EXERCISE TASK 1 | Rewrite the stretch of the grant announcement from "MEP receives NEH" through "Project at Dartmouth.", substituting "news footage" for "newsfilm".
EXERCISE TASK 2 | According to the grant announcement, which decades of civil rights movements will the newsfilm collection cover?
EXERCISE TASK 3 | Summarize the grant announcement in two sentences.

##### SOURCE TEXT

MEP receives NEH grant to make archival civil rights footage accessible
Dartmouth College’s Media Ecology Project (MEP) has received Research and Development funding from the National Endowment for the Humanities Preservation and Access office to build an accessible collection of newsfilm covering the civil rights movements of the 1950s-1980s. This research will be led by Prof. Mark Williams (Dartmouth Film & Media Studies), an expert in film and media studies, and Dr. John P. Bell (Dartmouth Research Information, Technology and Consulting), an expert on digital curation. Prof. Williams is the director of and Dr. Bell is the associate director for the Media Ecology Project at Dartmouth.

##########
##### DATA EXTRACT

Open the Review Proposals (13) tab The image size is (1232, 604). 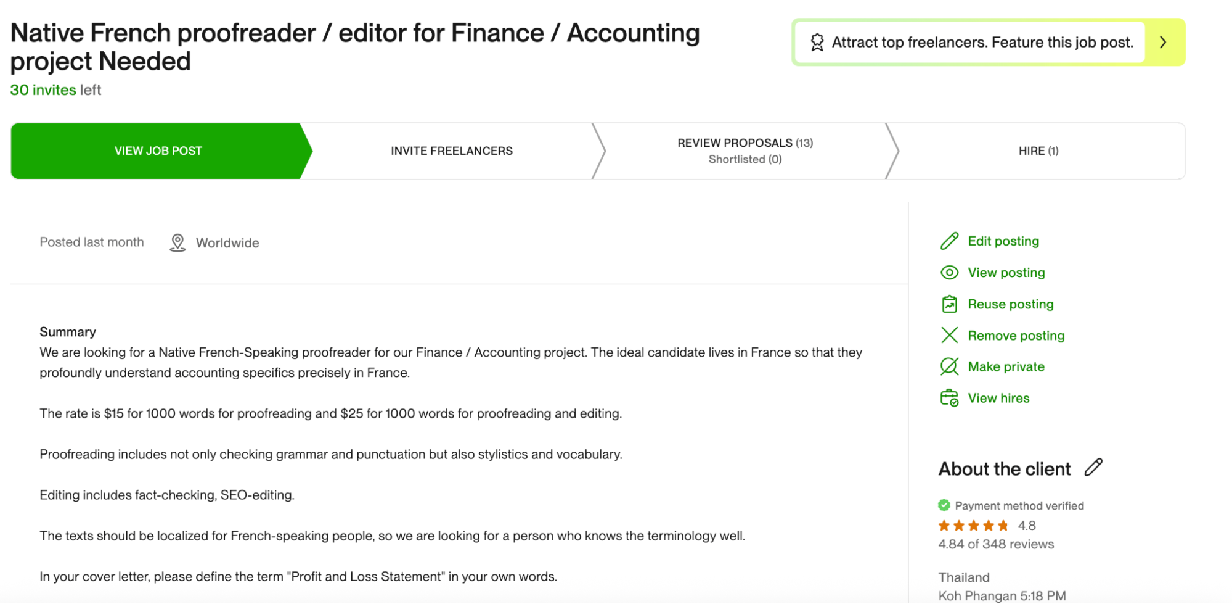745,151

##########

CORRECT ANSWER 1 |
MEP receives NEH grant to make archival civil rights footage accessible
Dartmouth College’s Media Ecology Project (MEP) has received Research and Development funding from the National Endowment for the Humanities Preservation and Access office to build an accessible collection of news footage covering the civil rights movements of the 1950s-1980s. This research will be led by Prof. Mark Williams (Dartmouth Film & Media Studies), an expert in film and media studies, and Dr. John P. Bell (Dartmouth Research Information, Technology and Consulting), an expert on digital curation. Prof. Williams is the director of and Dr. Bell is the associate director for the Media Ecology Project at Dartmouth.

CORRECT ANSWER 2 | The 1950s through the 1980s.

CORRECT ANSWER 3 | Dartmouth College's Media Ecology Project has received Research and Development funding from the National Endowment for the Humanities Preservation and Access office to build an accessible collection of newsfilm on the civil rights movements of the 1950s-1980s. The work will be led by the project's director, Prof. Mark Williams, an expert in film and media studies, and its associate director, Dr. John P. Bell, an expert on digital curation.